Meg crept off into the shadows where the silhouette of another person—her brother, Chris?—sat slouched in a folding chair. As Todd helped Kate up out of the hatch, Meg thumped the figure on one shoulder. The silhouette jerked and sat upright, bags of potato chips crunching beneath his shifting feet while he smacked his lips together.

“What?” the boy growled…then saw Todd and Kate standing before him. He sprung up out of the chair and sauntered into the panel of moonlight coming in through the nearest window.

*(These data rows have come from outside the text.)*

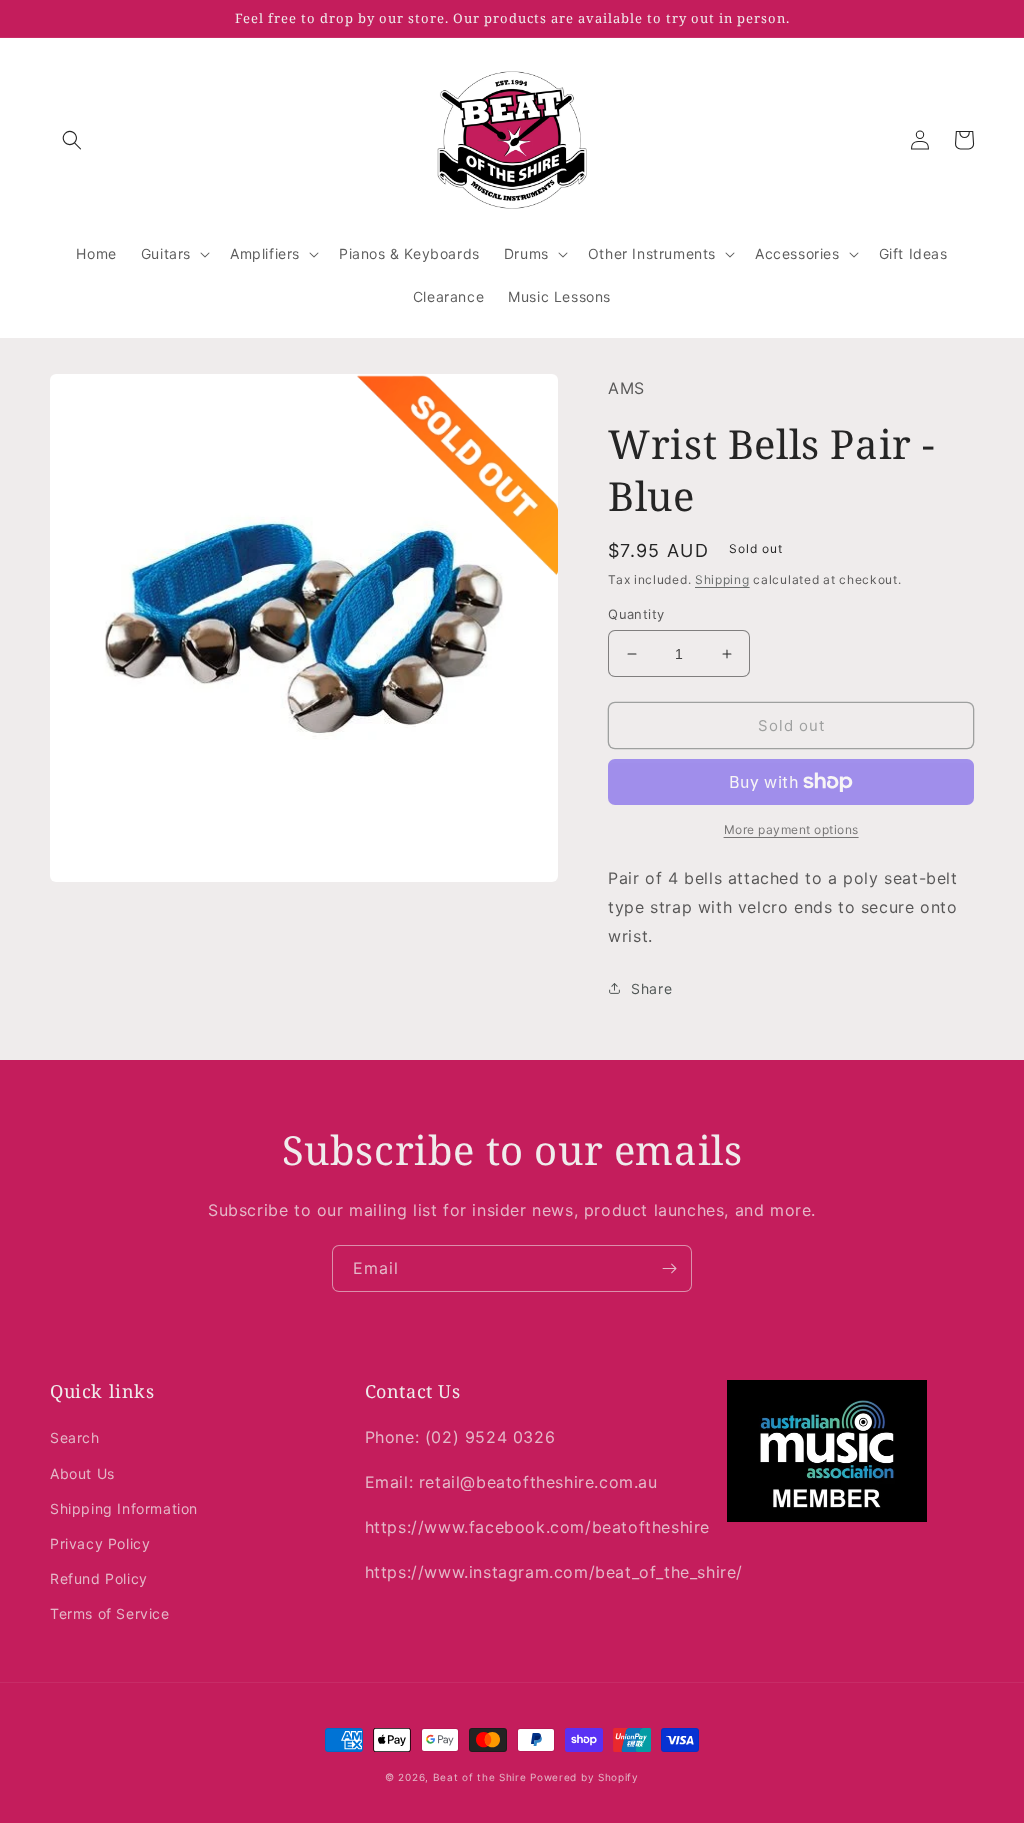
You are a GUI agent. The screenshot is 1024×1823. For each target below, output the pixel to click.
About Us (82, 1473)
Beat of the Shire (480, 1777)
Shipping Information (124, 1508)
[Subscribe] (669, 1268)
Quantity (636, 614)
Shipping (722, 579)
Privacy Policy (100, 1543)
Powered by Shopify (584, 1777)
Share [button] (651, 988)
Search (75, 1437)
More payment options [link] (791, 829)
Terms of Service (110, 1613)
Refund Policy (99, 1578)
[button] (72, 140)
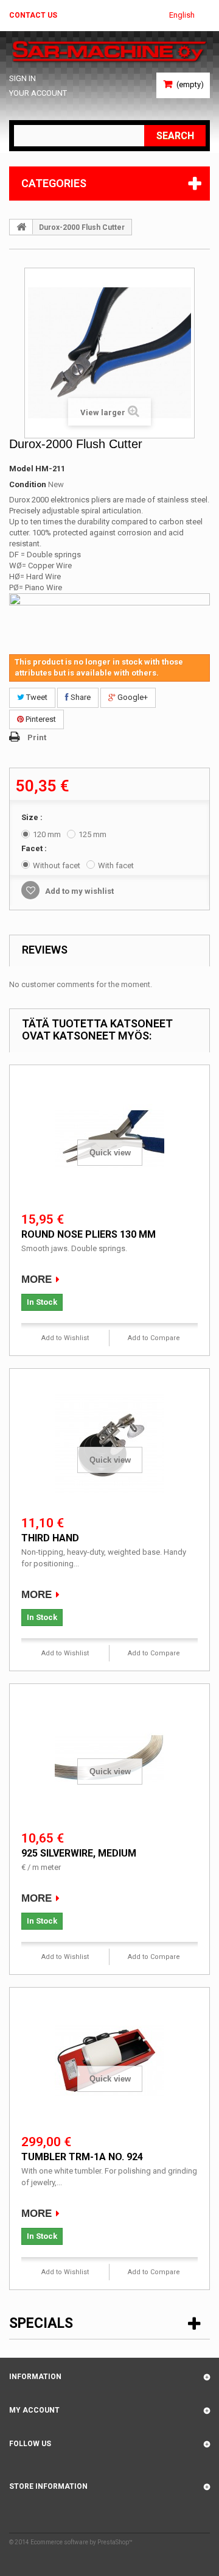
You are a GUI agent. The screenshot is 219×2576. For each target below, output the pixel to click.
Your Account (38, 93)
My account (34, 2410)
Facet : (35, 848)
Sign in (22, 78)
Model (21, 468)
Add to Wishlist (65, 1338)
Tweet (35, 697)
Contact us (33, 15)
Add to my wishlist (78, 891)
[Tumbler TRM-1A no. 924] (109, 2062)
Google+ (132, 697)
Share (80, 697)
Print (36, 737)
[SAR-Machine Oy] (109, 51)
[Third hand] (109, 1443)
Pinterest (40, 719)
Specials (41, 2323)
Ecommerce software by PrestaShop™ (81, 2542)
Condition (27, 484)
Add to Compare (154, 1338)
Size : (32, 817)
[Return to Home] (21, 226)
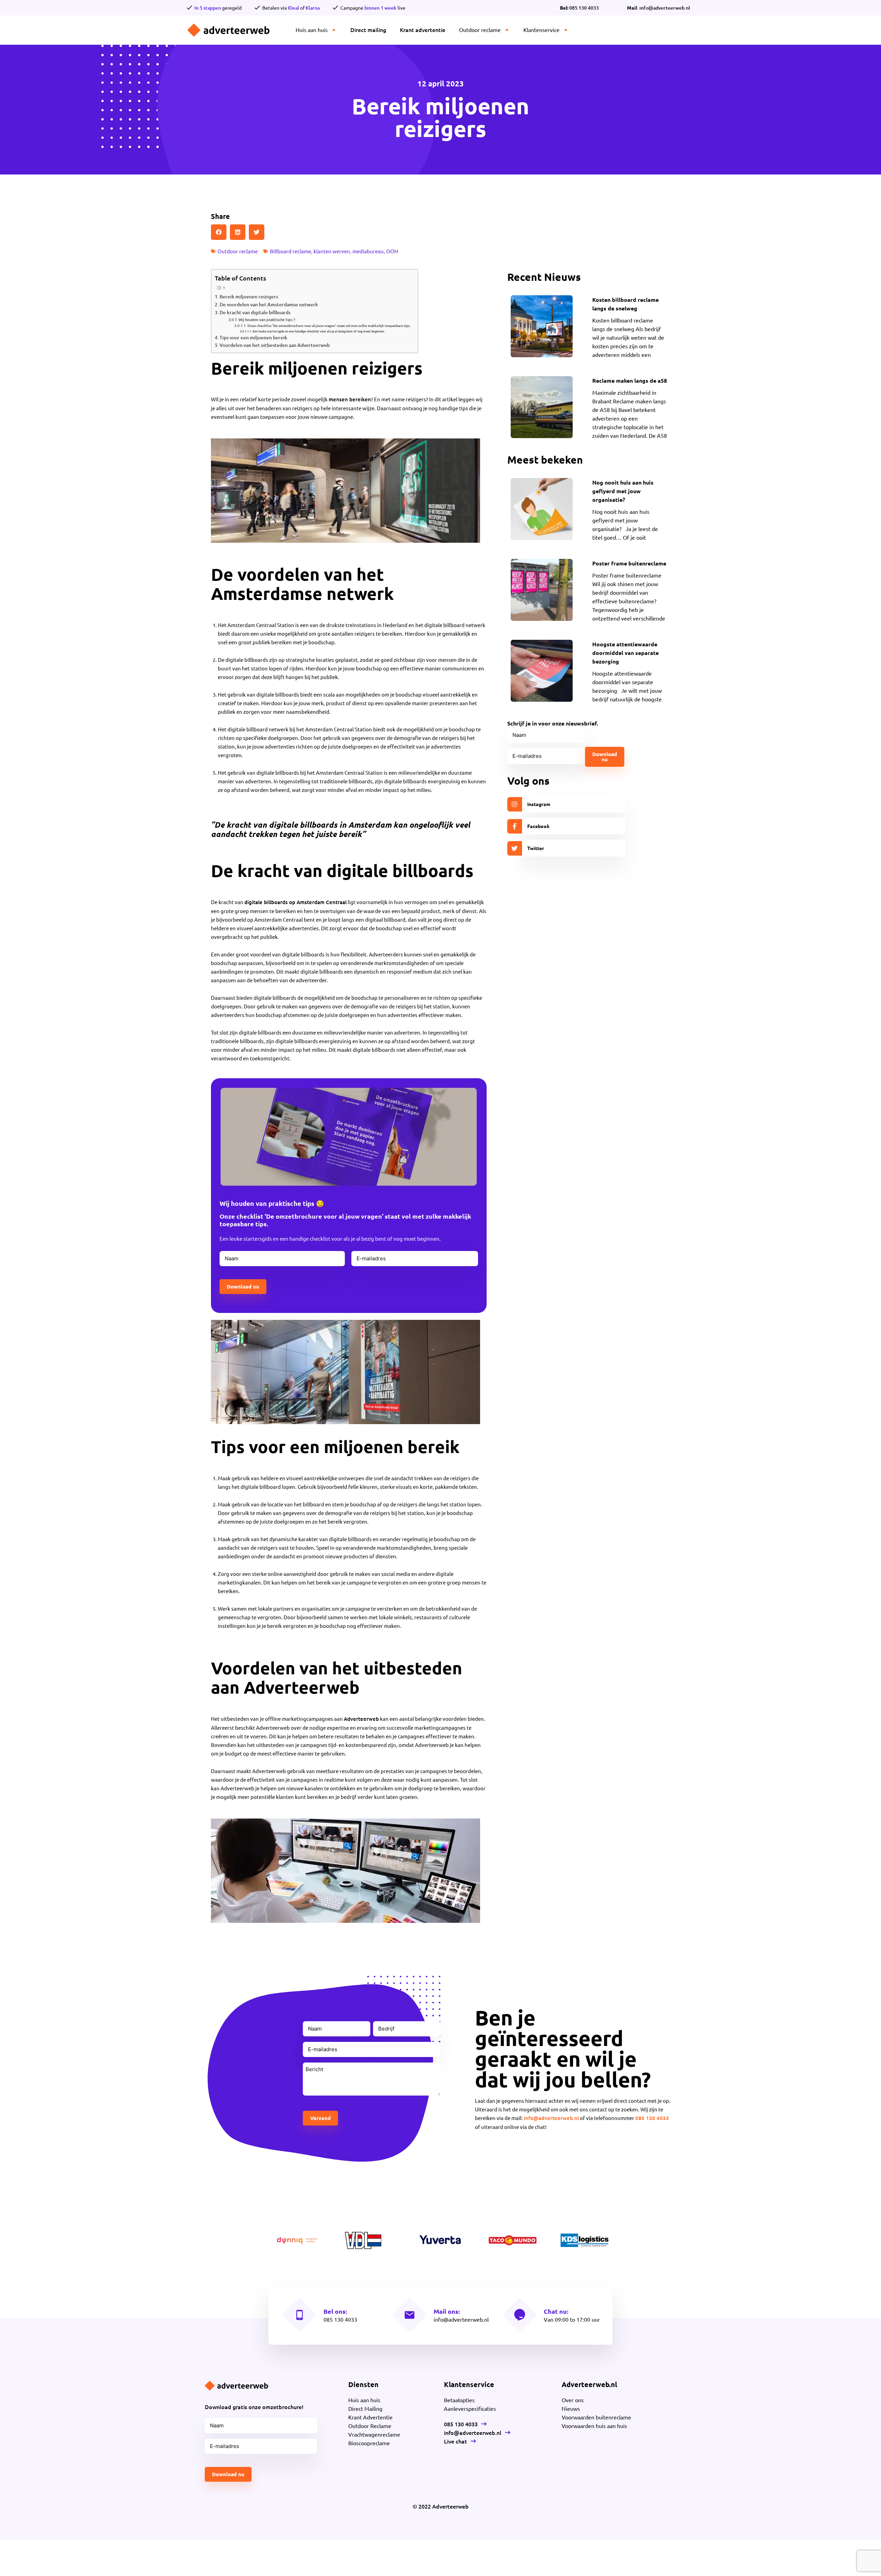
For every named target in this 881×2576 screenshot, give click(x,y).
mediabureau (368, 251)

He was tall and broad-shouldered but possessed a child’s face, with doughy cheeks, a dimpled chin, and an infant’s squinty eyes. Like a vagabond, he wore several layers of clothing, from beneath which his sizable gut protruded almost comically, and there was a strip of purple satin tied around his forehead like a bandana. Todd was quick to notice his pistol stuffed into the boy’s waistband.

“Are you Chris?” Todd asked.

The boy looked him up and down. Then his piggy little eyes sought out Kate and scrutinized her, as well. Turning to Meg, he said, “Who told you to untie her?”

“I didn’t,” Meg said. She pointed at Todd. “He did.”